[BUG] Multiple OAK-D devices not closing properly #355

Closed John-Dean closed 3 years ago

John-Dean commented 3 years ago

Describe the bug When using multiple OAK-D devices when closing the devices with USB3 the final device will not close properly (meaning you can't create a new Device from it). This is resolved by powercycling.

To Reproduce Steps to reproduce the behavior:

  1. Run script:
  2. Observe "Connected to XXXXXX" in the console twice
  3. Quit the script (press q, or CTRL+C, either results in the same issue)
  4. Re-run the script
  5. Observe "Connected to XXXXXX" in the console once - potentially followed by an error in the format: RuntimeError: Failed to find device (14442C1041A809D100-ma2480), error message: X_LINK_DEVICE_NOT_FOUND

Expected behavior Running the script multiple times works as the same every time without a need to power cycle.

Screenshots Imgur Image

Attach system log

    "architecture": "64bit WindowsPE",
    "machine": "AMD64",
    "platform": "Windows-10-10.0.19041-SP0",
    "processor": "AMD64 Family 25 Model 33 Stepping 0, AuthenticAMD",
    "python_build": "tags/v3.9.4:1f2e308 Apr  6 2021 13:40:21",
    "python_compiler": "MSC v.1928 64 bit (AMD64)",
    "python_implementation": "CPython",
    "python_version": "3.9.4",
    "release": "10",
    "system": "Windows",
    "version": "10.0.19041",
    "win32_ver": "10 10.0.19041 SP0 Multiprocessor Free",
    "uname": "Windows Johns-New-PC 10 10.0.19041 AMD64 AMD64 Family 25 Model 33 Stepping 0, AuthenticAMD",
    "packages": [
    "usb": [
        "No USB backend found"

Additional context The problem does not occur when usb2Mode=True

Luxonis-Brandon commented 3 years ago

Thanks for the report @John-Dean . And sorry about the trouble here. We will try to reproduce and then debug. One thing I'm pondering is if this is particular to Windows, or if this impacts all OSes. In Windows we use a different USB implementation than all other OSes (which are libusb based).

CC: @Erol444 on this.

CC: @Erol444 on this.

John-Dean commented 3 years ago

Hi Brandon,

I've tested this on Windows both with the included USB cables and with my own and found the following.
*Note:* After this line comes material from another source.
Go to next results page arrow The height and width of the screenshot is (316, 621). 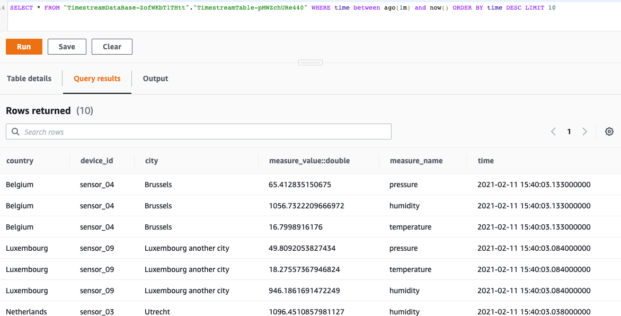click(x=585, y=131)
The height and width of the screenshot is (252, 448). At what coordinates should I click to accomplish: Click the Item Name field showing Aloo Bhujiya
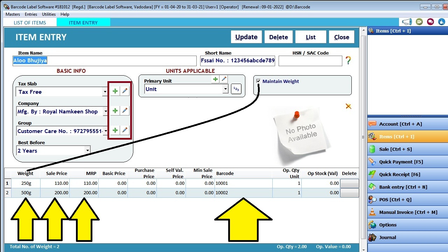(x=104, y=60)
I can replicate the issue regardless of the USB port and cable used, however if I mis-match USBs (so that one is connected to the processor directly and one to the chipset (I've tested on X570 and Z170)) I can replicate this basically every time, whereas if they are both connected via the same method (i.e. both via chipset or both to processor directly) then it happens less frequently.

From this I agree this is probably a USB implementation issue on Windows.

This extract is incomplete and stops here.